Son muchos los recuerdos, el recorrido es
largo. El espectador se detiene un instante, observa con interés y repasa los
textos. Las cifras se acumulan, los mapas facilitan la comprensión geográfica
del fenómeno. Efectivamente, como apunta el título de la exposición madrileña,
Auschwitz sucedió “no hace mucho, no muy lejos”.
La sala Arte Canal acoge la muestra
organizada por el Museo Estatal de
Auschwitz-Birkenau y la compañía española Musealia. El resultado es abrumador no
sólo por el contenido, sino en la escalofriante plasmación de la secuencia. El funcionamiento
cínicamente burocrático, criminal en toda su extensión, de los campos de
exterminio quebró la humanidad de las víctimas, reduciéndolas a una carne
propicia para el gas. Pero eso ya lo hemos visto y leído muchas veces.
De ahí que el equilibrio
entre la información proporcionada y el material exhibido se mantenga sin
necesidad de bombardear al visitante con equipajes sin dueño o raídos trozos de
tela. Hay, desde luego, una gran cantidad de objetos y se reconoce esa desnudez
indiferente de la posesión abandonada. Los vídeos repartidos en varias estancias
completan la solemnidad de la visita con los sobrecogedores testimonios de los
supervivientes. La emoción es, entonces, inevitable.
Pero hay una tristeza sutil que
acompaña al espectador, una idea incómoda, apenas verbalizada,
que resume la atroz experiencia del Holocausto; a saber, todo lo contemplado,
lo escuchado, lo comprendido existió realmente. Auschwitz fue la concreción en
la historia de un movimiento político, de una ideología que instituyó el odio como
doctrina oficial, estimulando conscientemente la querencia asesina del
nacionalismo étnico. En esta ocasión, contra judíos, gitanos, homosexuales y
opositores.
La exposición avanza desde la
caricatura: impresionan, claro, la teoría de la “puñalada por la espalda” para
justificar la derrota alemana en la Primera Guerra Mundial, las grotescas
publicaciones antisemitas, los venenosos libros infantiles que instruían en la
aversión al prójimo y los carteles a la entrada de los pueblos orgullosamente
despiadados con mensajes como: “Los judíos no son bienvenidos”. Por lo visto,
la contemporánea proliferación en nuestro país de personas “non gratas” tampoco
es un producto original.
Lo terrible de Auschwitz continúa
siendo su posibilidad y la permanente actualidad de su amenaza.
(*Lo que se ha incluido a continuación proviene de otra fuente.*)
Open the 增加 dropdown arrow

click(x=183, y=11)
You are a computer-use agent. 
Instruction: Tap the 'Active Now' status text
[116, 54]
El lenguaje
político arrastra el estigma del mal. Resulta imposible asistir a un mitin o
escuchar una declaración pública sin detectar el tono grueso y excluyente, sin
percibir el ansia de dominio y la reducción de lo real a un mensaje único. La
infalibilidad del líder, el poder idolatrado que demanda sacrificios en nombre
de la utopía, se oponen a la búsqueda de un ámbito de error y de humanidad.
Quizás, de esa divinidad bondadosa e imperfecta de la que hablaba
Hans Jonas en su célebre discurso ‘El concepto de Dios después de Auschwitz’ y
a la que honraron los deportados encendiendo las velas del Shabat también en los
lúgubres vagones que los conducían hacia la muerte.
* Columna publicada el 15 de diciembre de 2017 en El Diario Montañés.